SOURCE TEXT:
○ ○ ○ ○

Note that the elec­trons must pick up a bit of ad­di­tional en­ergy when they are moved from states with neg­a­tive ve­loc­ity to states with pos­i­tive ve­loc­ity. That is be­cause the Pauli ex­clu­sion prin­ci­ple for­bids the elec­trons from en­ter­ing the lower en­ergy states of pos­i­tive ve­loc­ity that are al­ready filled with elec­trons.

How­ever, the re­quired en­ergy is small. You might just briefly turn on an ex­ter­nal volt­age source to pro­duce an elec­tric field that gets the elec­trons mov­ing. Then you can turn off the volt­age source again, be­cause once set into mo­tion, the non­in­ter­act­ing elec­trons will keep mov­ing for­ever.

In phys­i­cal terms, it is not re­ally that just a few elec­trons make a big ve­loc­ity change from neg­a­tive to pos­i­tive due to the ap­plied volt­age. In quan­tum me­chan­ics elec­trons are com­pletely in­dis­tin­guish­able, and all the elec­trons are in­volved equally in the changes of state. It is bet­ter to say that all elec­trons ac­quire a small ad­di­tional drift ve­loc­ity $\Delta{v}^{\rm {p}}_x$ in the pos­i­tive $x$-​di­rec­tion. In terms of the wave num­ber space fig­ure 6.17, this shifts the en­tire sphere of oc­cu­pied states a bit to­wards the right, be­cause ve­loc­ity is pro­por­tional to wave num­ber for a free-elec­tron gas.

The net re­sult is still the en­ergy ver­sus ve­loc­ity dis­tri­b­u­tion shown to the right in fig­ure 6.18. Elec­trons at the high­est en­ergy lev­els with pos­i­tive ve­loc­i­ties go up a bit in en­ergy. Elec­trons at the high­est en­ergy lev­els with neg­a­tive ve­loc­i­ties go down a bit in en­ergy. The elec­trons at lower en­ergy lev­els move along to en­sure that there is no more than one elec­tron in each quan­tum state. The fact re­mains that the sys­tem of elec­trons picks up a bit of ad­di­tional en­ergy. (The last sub­sec­tion of de­riva­tion {D.45} dis­cusses the ef­fect of the ap­plied volt­age in more de­tail.)

○ ○ ○ ○

SOURCE MATERIAL:
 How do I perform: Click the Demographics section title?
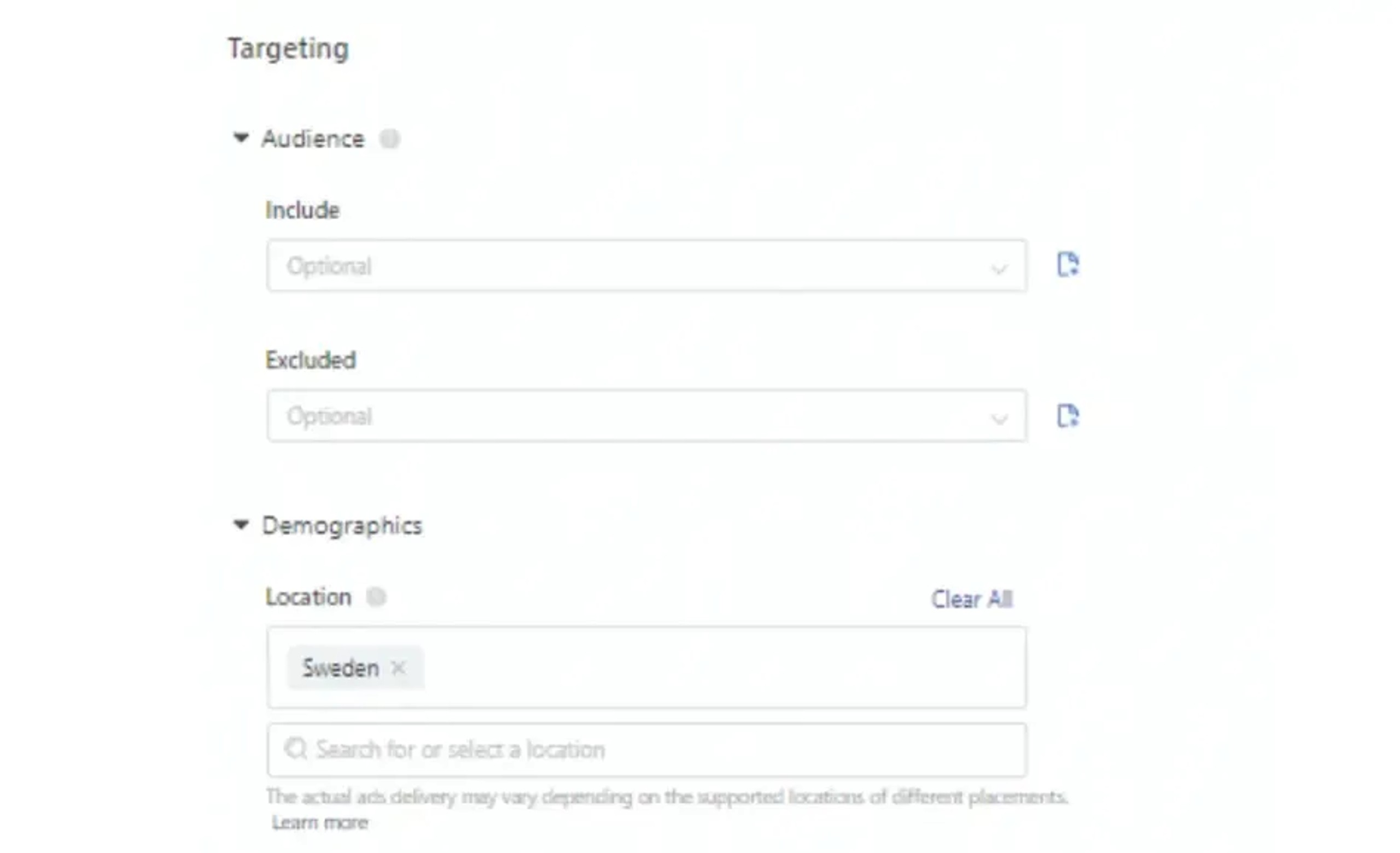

○ ○ ○ ○

TO-DO LIST:
a: List every figure and derivation that the text on electron drift velocity refers to.
b: According to the text on electron drift velocity, why can the external voltage source be turned off again after it is briefly turned on?

RESULTS FOR THE EXERCISE:
a:
- Figure 6.17
- Figure 6.18
- Derivation {D.45}

b: Once set into motion, the noninteracting electrons will keep moving forever.